_作業内容_
[A] シーマオ遺跡に関する文章について、次の問いに答えてください。
(i) 本稿の基礎となった記事は、どの団体のどの刊行物の何号に掲載されましたか。
(ii) 上古から長く中国の歴史の主舞台とされてきたのは、どの地域ですか。
(iii) 角道亮介氏の論考は、どの紀要の何号に、いつ収められましたか。
[B] シーマオ遺跡に関する文章を、最後の文の後から書き継いでください。

_本文_
··········

中国陝西省のシーマオ遺跡などの発掘
      
             宝賀 寿男


本稿は、もとは全国邪馬国連絡協議会の「邪馬台国新聞」第11号(2020年11月)に掲載されたものを基礎に、『姓氏と家系』第24号(2020年11月)に掲載の「令和二年の回顧と展望」などや、最近までの新華社等の情報などを踏まえて、追補したものです。


 昔から、中国についていわゆる「四千年の歴史」というが、黄河中流域の平野部のいわゆる「中原」が上古から長く歴史の主舞台とされてきた。そこに、北方や西方から匈奴などの異民族が武力で侵入・攻撃してきて次々に攻防を繰り返す、という展開になるのが普通なのだが、とんでもない西側の方面で上古の大遺跡が近年発掘され、それが現在、調査進行中だと伝える。わが国上古史の眼を海外の大陸方面に向ける必要性も感じるものである。

 
 1 シーマオ遺跡の概要紹介

 知人から連絡された内容が標題のシーマオ(石?)遺跡についてのことである。その主な内容では、中国の公式発表の引用などを踏まえた駒沢大学・角道亮介氏の論考「陝西省楡林市神木県石?遺跡の発見と若干の問題」(『駒澤大学文学部研究紀要』74号所収。2016年3月)であり、ネットで当該論考や関係諸情報を見ることができるという。

··········

_データ部_

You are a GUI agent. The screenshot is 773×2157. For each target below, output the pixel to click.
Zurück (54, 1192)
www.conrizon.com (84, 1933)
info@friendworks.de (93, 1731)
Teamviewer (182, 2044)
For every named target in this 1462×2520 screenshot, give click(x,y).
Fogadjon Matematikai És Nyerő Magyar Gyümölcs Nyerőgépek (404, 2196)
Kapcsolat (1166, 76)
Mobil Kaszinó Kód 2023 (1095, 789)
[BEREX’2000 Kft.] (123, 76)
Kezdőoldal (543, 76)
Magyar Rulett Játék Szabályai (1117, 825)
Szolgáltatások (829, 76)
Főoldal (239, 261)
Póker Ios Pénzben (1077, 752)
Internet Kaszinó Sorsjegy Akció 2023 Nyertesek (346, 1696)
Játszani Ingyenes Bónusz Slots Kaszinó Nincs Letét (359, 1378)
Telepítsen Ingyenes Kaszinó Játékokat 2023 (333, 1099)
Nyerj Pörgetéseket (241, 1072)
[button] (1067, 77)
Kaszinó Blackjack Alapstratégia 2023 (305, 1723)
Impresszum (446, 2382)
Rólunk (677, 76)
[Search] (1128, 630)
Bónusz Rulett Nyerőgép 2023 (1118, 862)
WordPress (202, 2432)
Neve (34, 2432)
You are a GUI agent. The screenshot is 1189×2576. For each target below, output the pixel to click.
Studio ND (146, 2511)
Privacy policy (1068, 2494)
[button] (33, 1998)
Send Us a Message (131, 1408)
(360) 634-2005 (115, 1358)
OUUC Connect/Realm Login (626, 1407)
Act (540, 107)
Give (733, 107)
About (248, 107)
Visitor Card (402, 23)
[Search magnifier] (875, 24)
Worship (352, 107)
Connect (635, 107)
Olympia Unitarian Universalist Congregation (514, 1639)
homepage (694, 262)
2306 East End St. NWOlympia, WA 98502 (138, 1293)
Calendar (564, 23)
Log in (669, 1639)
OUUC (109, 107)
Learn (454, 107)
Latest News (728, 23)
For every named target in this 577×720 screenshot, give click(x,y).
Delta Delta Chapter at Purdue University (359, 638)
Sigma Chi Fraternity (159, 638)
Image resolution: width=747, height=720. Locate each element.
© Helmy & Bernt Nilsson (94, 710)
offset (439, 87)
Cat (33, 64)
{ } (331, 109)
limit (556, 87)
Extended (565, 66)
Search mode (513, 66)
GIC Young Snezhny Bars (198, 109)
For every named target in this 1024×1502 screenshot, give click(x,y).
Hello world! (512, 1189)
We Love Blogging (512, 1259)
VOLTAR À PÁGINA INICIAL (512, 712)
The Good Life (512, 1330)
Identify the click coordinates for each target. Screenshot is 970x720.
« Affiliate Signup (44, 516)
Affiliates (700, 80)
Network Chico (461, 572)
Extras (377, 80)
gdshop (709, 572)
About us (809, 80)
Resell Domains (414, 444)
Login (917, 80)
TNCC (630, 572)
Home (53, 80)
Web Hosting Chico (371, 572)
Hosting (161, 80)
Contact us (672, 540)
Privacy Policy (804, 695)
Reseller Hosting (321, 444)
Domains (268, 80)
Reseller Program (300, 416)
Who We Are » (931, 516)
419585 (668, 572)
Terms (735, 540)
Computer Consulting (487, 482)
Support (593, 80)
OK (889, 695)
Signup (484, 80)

··········

_各作業の結果_
[A]
(i) 全国邪馬国連絡協議会の「邪馬台国新聞」第11号(2020年11月)
(ii) 黄河中流域の平野部、いわゆる「中原」
(iii) 『駒澤大学文学部研究紀要』74号、2016年3月

[B]
 これに対する私の当初の感触は、概ね次のようなものである。
 角道氏の論考などでは、従来は玉類が多く出る遺跡で知られていたが、1976年頃から遺跡の発掘が始まったとのことで、私は1976〜78年に北京の日本国大使館に勤務で居たが、その当時はなんの報道もなかったと記憶する。シーマオでは、ここ十数年くらいのうちに全面的な発掘調査が随分進んだようで、遺跡事情が明らかになってきた。陝西(せんせい)省考古研究院院長で、同遺跡発掘のリーダーを務めた孫周勇氏は、「シーマオは、今世紀最大の考古学的発見の一つだ」と話される。
 当該遺跡の地、「陝西省楡林市神木県」はいまは「陝西省楡林市神木市」(市の下の県クラスの市という行政区画)になっており、神木市域の南側で黄河上流部支流の禿尾河北岸の高家堡鎮にその遺跡がある(ムウス〔毛烏素〕砂漠の東南端部に位置)。陝西省の東北端部に位置しており、延安(毛沢東の大長征の最終地で、西安のほぼ北方の250キロほどの山間地)から東北へ約220キロ、内モンゴル自治区の都・フフホト市からは黄河を挟んで南西へ約270キロの地点に位置する。黄河上流部の大湾曲の南側(内側)の東部にあって(「河套地方」とも言う)、広い意味では同自治区のオルドス(鄂爾多斯)地方のはずれになる。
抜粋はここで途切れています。